Que faire quand mon employeur propose une IC-CHSCT ?

Depuis la loi sur la sécurisation de l’emploi (2013), lorsque plusieurs établissements d’une même entreprise sont concernés par un projet important modifiant les conditions de travail, l’employeur peut mettre en place une instance de coordination des CHSCT (art. L. 4616-1 du Code du travail).

Quelles sont les conditions à remplir pour mettre en place une IC-CHSCT ?

Une IC-CHSCT est composée de l’employeur, de représentants de chaque comité concerné par le projet et de membres invités, notamment le médecin et l’inspecteur du travail (art. L. 4616-2). Un accord d’entreprise peut prévoir des modalités particulières de composition et de fonctionnement de l’instance (art. L. 4616-5).

Depuis la loi sur le dialogue social et l’emploi du 17 août 2015 (dite « loi Rebsamen »), les prérogatives de l’IC-CHSCT ont été renforcées au détriment des CHSCT locaux : en plus d’organiser le recours à une expertise agréée unique, elle doit rendre un avis sur le projet, et elle est seule consultée sur toutes les mesures communes à plusieurs établissements (seuls les CHSCT concernés par des mesures spécifiques à leur établissement sont également consultés).

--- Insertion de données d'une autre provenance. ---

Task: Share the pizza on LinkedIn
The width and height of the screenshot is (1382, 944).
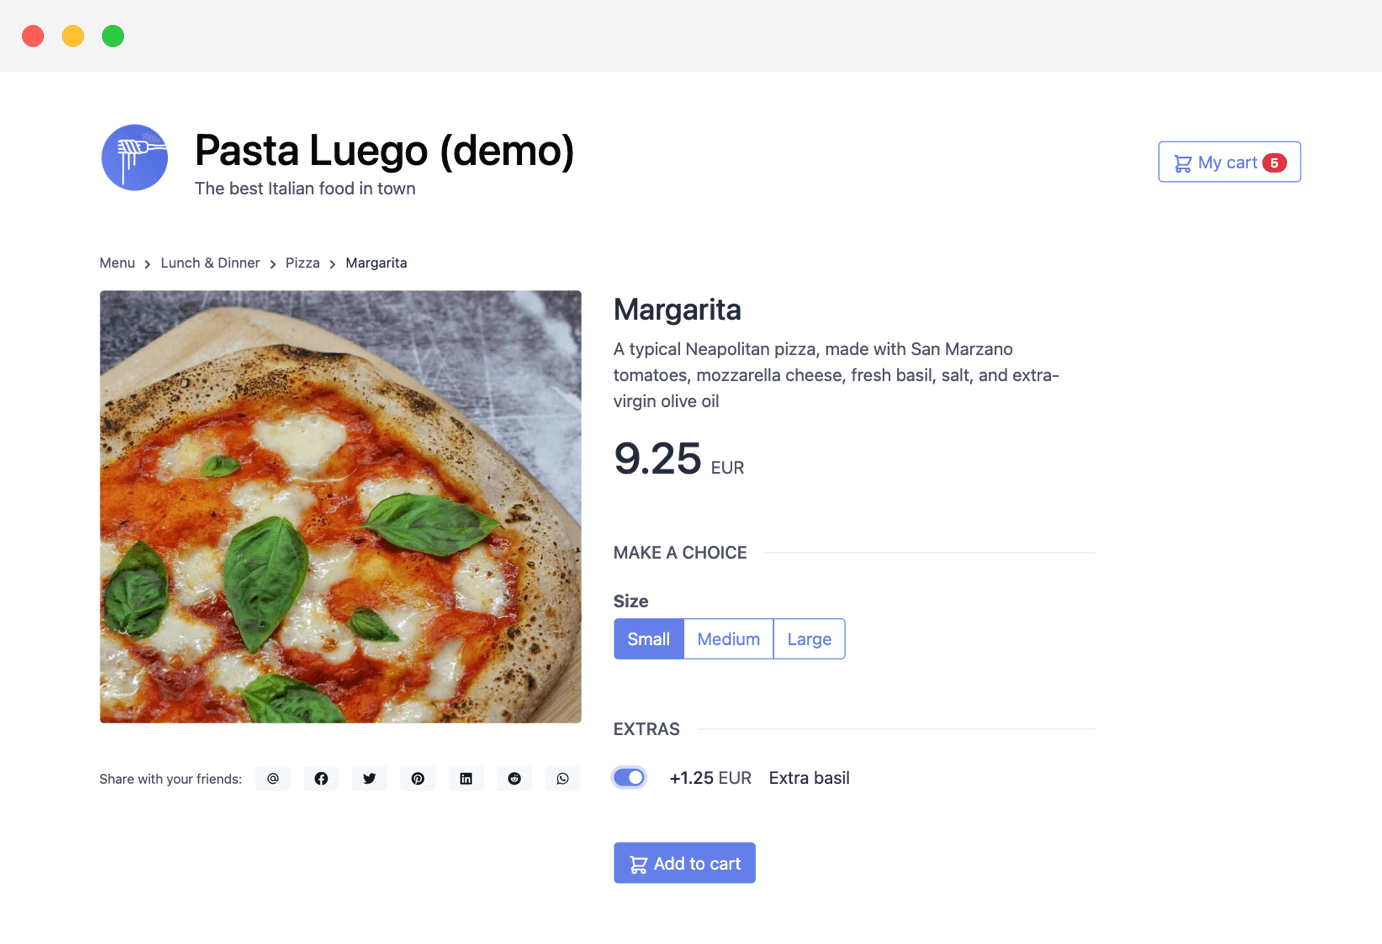Action: (x=466, y=779)
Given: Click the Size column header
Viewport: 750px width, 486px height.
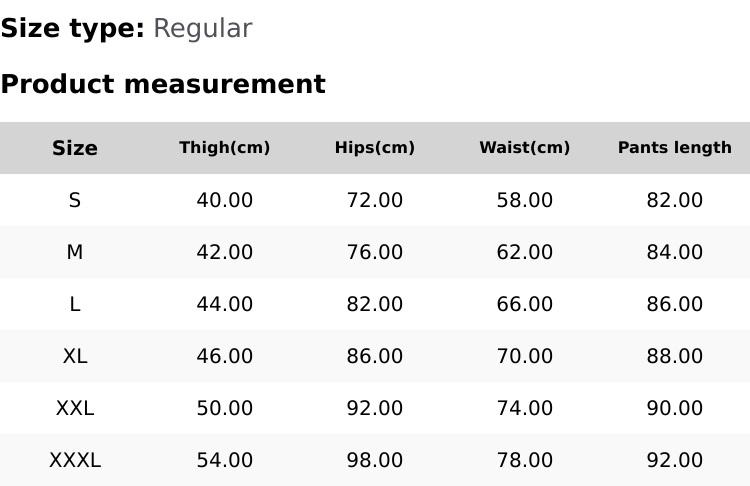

Quels leviers pour favoriser l’action des élus ?

La mise en place d’une IC-CHSCT relève d’une décision unilatérale de l’employeur. En tant qu’élu, vous ne pouvez donc agir que sur ses conditions de fonctionnement, mais nos expériences d’IC-CHSCT montrent qu’elles sont déterminantes, en particulier :

  • la composition de l’instance (les élus qui siègent à l’IC-CHSCT ont-ils une bonne connaissance de l’activité concrète des salariés concernés par le projet ? leur nombre permet-il un fonctionnement en groupe de travail ?) ;
  • les moyens attribués à l’instance, notamment en matière d’information (qualité des informations remises par l’employeur), de réunion (nécessité de plusieurs réunions préparatoires et plénières impliquant souvent des déplacements) et d’heures de délégation (le crédit d'heures pouvant être dépassé en cas de participation à une instance de coordination, cf. art. L. 4614-3) ;
  • l’aménagement de délais de consultation et d’expertise adaptés à la nature du projet et au nombre de CHSCT concernés : avec des délais trop contraints, les travaux des nombreux acteurs impliqués (représentants à l’IC-CHSCT, expert agréé, porteurs du projet au niveau de l’entreprise, CHSCT locaux le cas échéant) seront très difficiles à organiser (cf. art. R.2323-1-1 et R.4616-9) ;
  • la désignation d’un expert agréé qui vous aidera à analyser les impacts du projet sur les conditions de travail et la santé des salariés concernés ;
  • à la fin de la procédure, l’organisation d’une réunion supplémentaire est nécessaire pour que les élus de l’IC-CHSCT puissent obtenir de la direction des réponses motivées aux demandes et recommandations formulées dans leur avis.

Avec l’aide de nos experts, vous pouvez  anticiper et définir les moyens qui vous seront nécessaires. À cette condition, malgré son caractère temporaire, l’IC-CHSCT peut devenir une opportunité pour hisser la question des conditions de travail à un niveau stratégique et influer sur la politique de prévention des risques professionnels dans l’entreprise.